Tras el informe de Amnistía Internacional, el canciller Heinz Moeller -en representación
del gobierno ecuatoriano- aseguró que "si bien se producen ocasionalmente casos
aislados que afectan los derechos humanos individuales, de ninguna manera existe en el
Ecuador una política sistemática contraria a dichos derechos".
"En este país, los casos aislados se repiten con demasiada frecuencia", refuta
Pablo de la Vega, presidente del Centro de Documentación en Derechos Humanos Segundo
Montes Mozo.
Estadísticas de la Cedhu del año 2000 señalan que el mayor número de violaciones a
derechos humanos se centran en arrestos arbitrarios y agresiones físicas.
"Una sola organización de derechos humanos documentó 18 casos de personas cuyos
cadáveres habían sido hallados en las afueras de la ciudad (de Guayaquil), y que habían
sido muertos a tiros en circunstancias que sugerían que podían haber sido víctimas de
ejecuciones extrajudiciales. La mayoría de los fallecidos tenían antecedentes penales, y
muchos de los cuerpos mostraban señales de tortura", dice AI en su informe.
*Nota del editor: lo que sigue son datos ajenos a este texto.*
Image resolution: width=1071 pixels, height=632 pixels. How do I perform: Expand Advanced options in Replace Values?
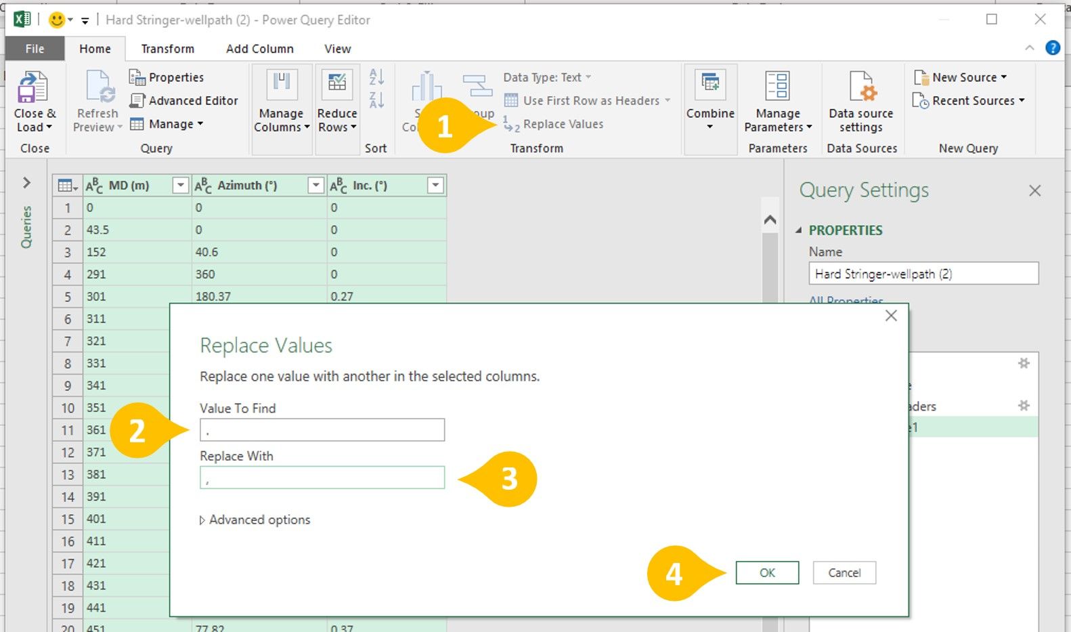[255, 520]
Varias organizaciones de defensa de derechos humanos han alertado sobre la posible
aparición de grupos armados privados, encaminados a enfrentar y reprimir directamente la
delincuencia en ciudades como Guayaquil.
"La violencia como forma de enfrentar la delincuencia solo generará más
violencia", dice Elsie Monge. "La delincuencia es efecto de un problema más
grave".
"Más del 70% de los ecuatorianos viven en condiciones de pobreza; las tres cuartas
partes de la población no tiene empleo. En esa situación no se puede hablar de respeto a
los DDHH. Derechos humanos son también seguridad de trabajo, alimentaria, de salud. Así,
las políticas económicas de Estado violentan ya de por si los derechos de hombres y
mujeres". (AAS)
Hacinamiento carcelario, otra
forma de violencia
Amnistía Internacional en su informe también denunció las condiciones de reclusión que
sufren los detenidos que se encuentran bajo investigación policial, definiéndolas como
"crueles, inhumanas y degradantes".
En Ecuador existen 33 centros de detención, con capacidad para 6 093 personas.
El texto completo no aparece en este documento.